Huandoy (probably from Quechua wantuy, to transfer, to transpose, to carry, to carry a heavy load) or Tullparaju (possibly from Quechua tullpa rustic cooking-fire, stove, rahu snow, ice, mountain with snow) is a mountain located inside Huascarán National Park in Ancash, Peru. It is the second-tallest peak of the Cordillera Blanca section of the Andes, after Huascarán. These two peaks are rather nearby, separated only by the Llanganuco glacial valley (which contains the Llanganuco Lakes) at 3,846 m asl.

It is a snow-capped mountain with four peaks arranged in the form of a fireplace, the tallest of which is 6,395 m. The four peaks are each over 6,000 m, and are:
- Huandoy (6,395 m)
- Huandoy-West (6,356 m)
- Huandoy-South (6,160 m)
- Huandoy-East (6,000 m)

The first recorded ascent was made on 12 Sep 1932 by Erwin Schneider and Erwin Hein who were members of a joint German-Austrian expedition.

== Myth ==
Huascarán was a noble man who lived in a certain place in Áncash, while Huandoy was a woman who lived in a small town very close to where this mountain is now. Huascarán was enormously in love with the girl, so they always saw each other secretly. One day Huascarán's father found out that he was in love with the little woman, so he asked the Sun God for help. Seeing that he could not separate the two lovers, he decided to turn them into mountains, but the divinity decided to bring them together so that despite their being mountains continued with their love.
• • • • •
*Action item*:
According to the Huandoy passage, who made the first recorded ascent, and on what date? Please answer in one sentence.

(Extracted data entries)
• • • • •
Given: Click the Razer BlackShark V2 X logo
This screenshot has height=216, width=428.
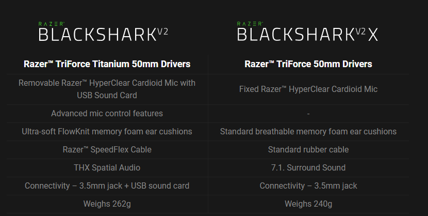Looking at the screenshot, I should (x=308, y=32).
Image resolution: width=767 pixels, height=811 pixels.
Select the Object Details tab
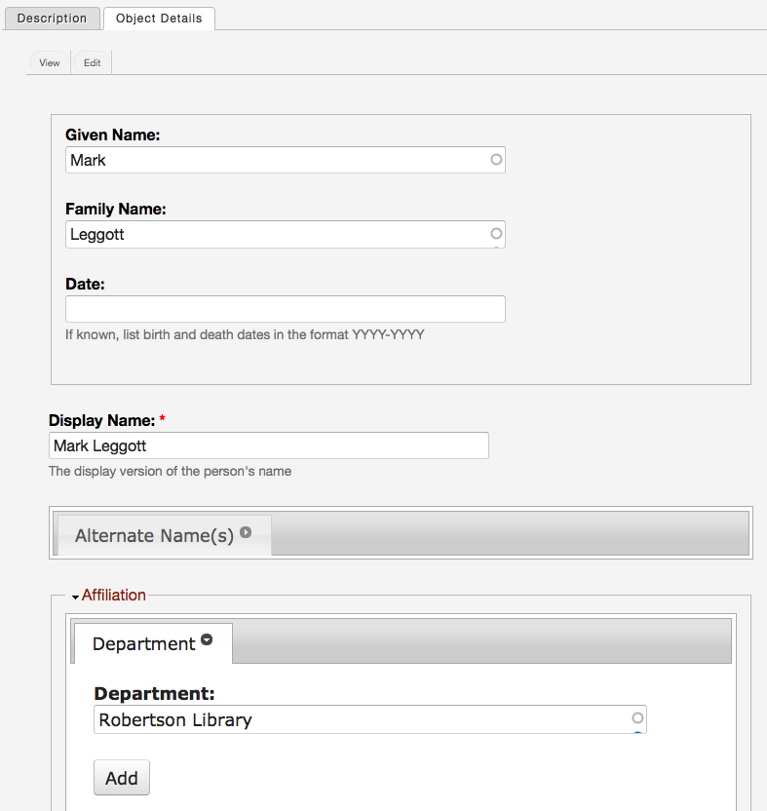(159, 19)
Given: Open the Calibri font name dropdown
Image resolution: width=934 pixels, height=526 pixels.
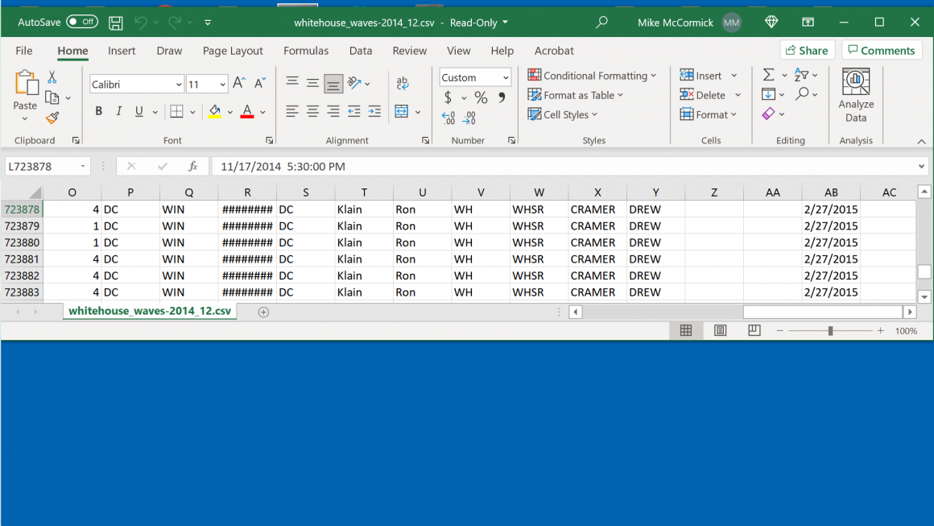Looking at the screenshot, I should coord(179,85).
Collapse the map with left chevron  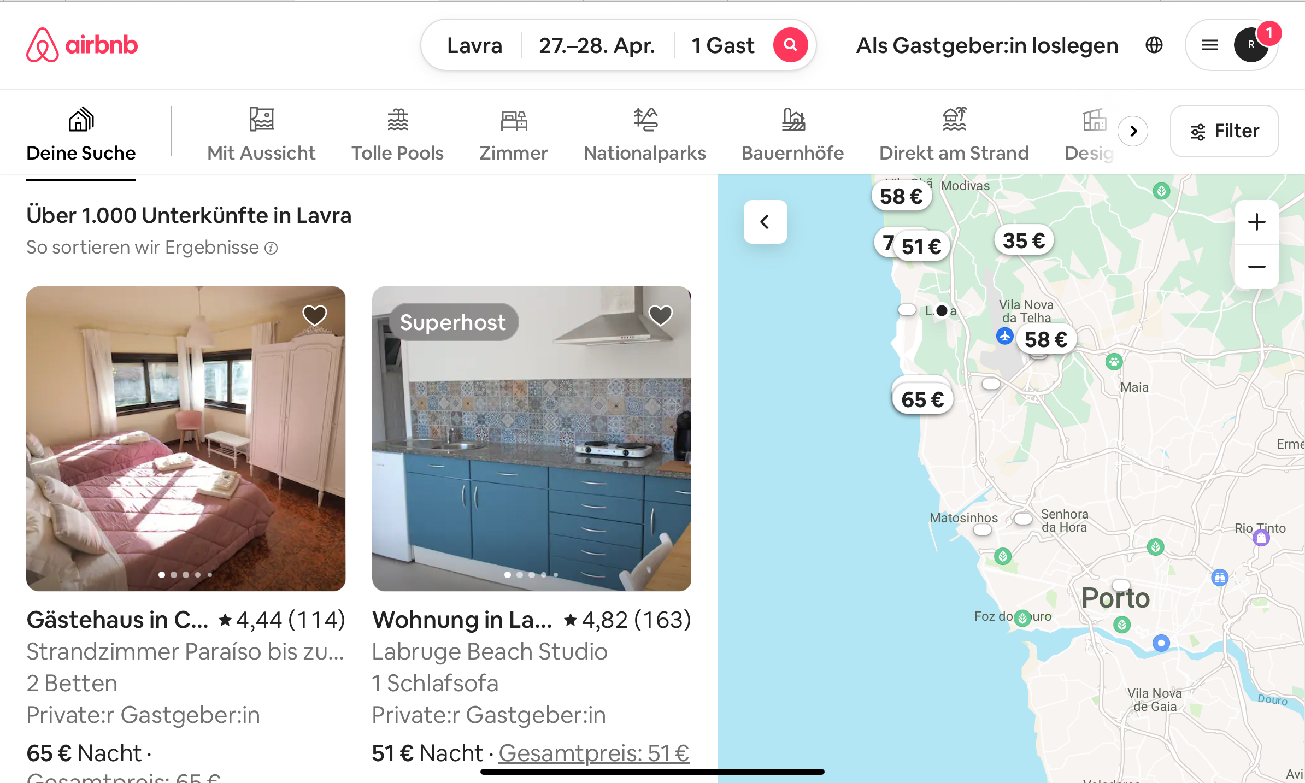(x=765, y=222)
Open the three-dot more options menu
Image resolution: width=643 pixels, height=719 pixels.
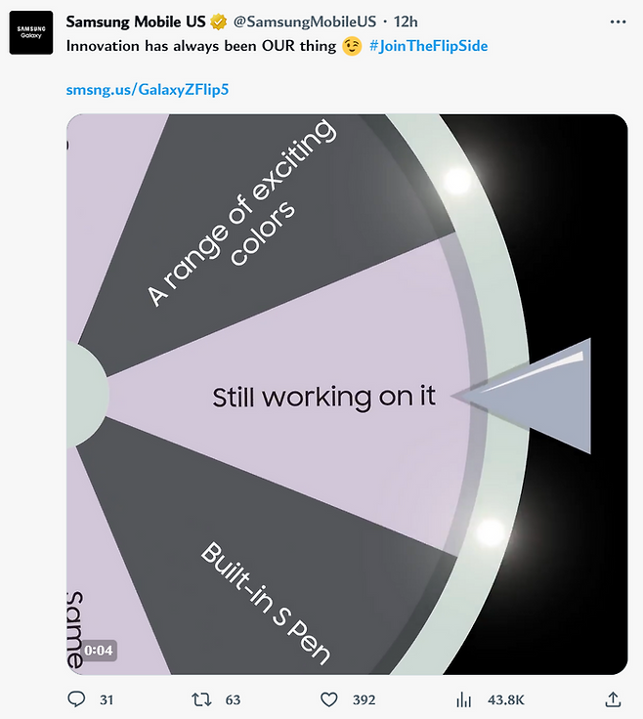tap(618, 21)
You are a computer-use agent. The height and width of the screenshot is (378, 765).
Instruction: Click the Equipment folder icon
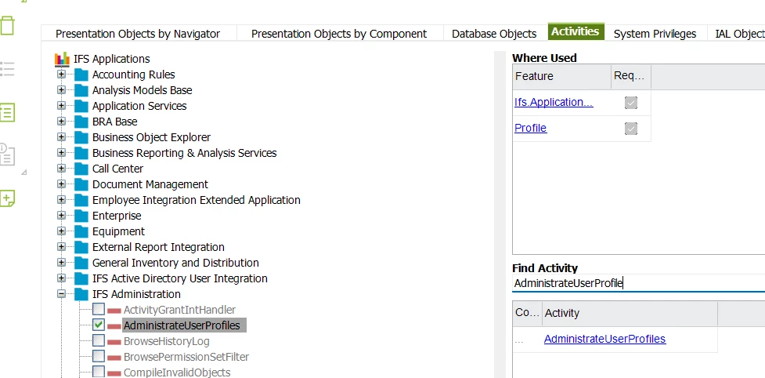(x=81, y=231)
• • • • •
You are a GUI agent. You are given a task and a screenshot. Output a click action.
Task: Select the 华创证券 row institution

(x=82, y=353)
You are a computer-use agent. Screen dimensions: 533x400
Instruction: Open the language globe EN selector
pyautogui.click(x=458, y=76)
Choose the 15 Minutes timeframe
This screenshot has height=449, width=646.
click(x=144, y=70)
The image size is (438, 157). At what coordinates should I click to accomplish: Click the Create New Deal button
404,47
• • • • •
*Exercise result*:
Erwin Schneider and Erwin Hein, members of a joint German-Austrian expedition, made the first recorded ascent on 12 Sep 1932.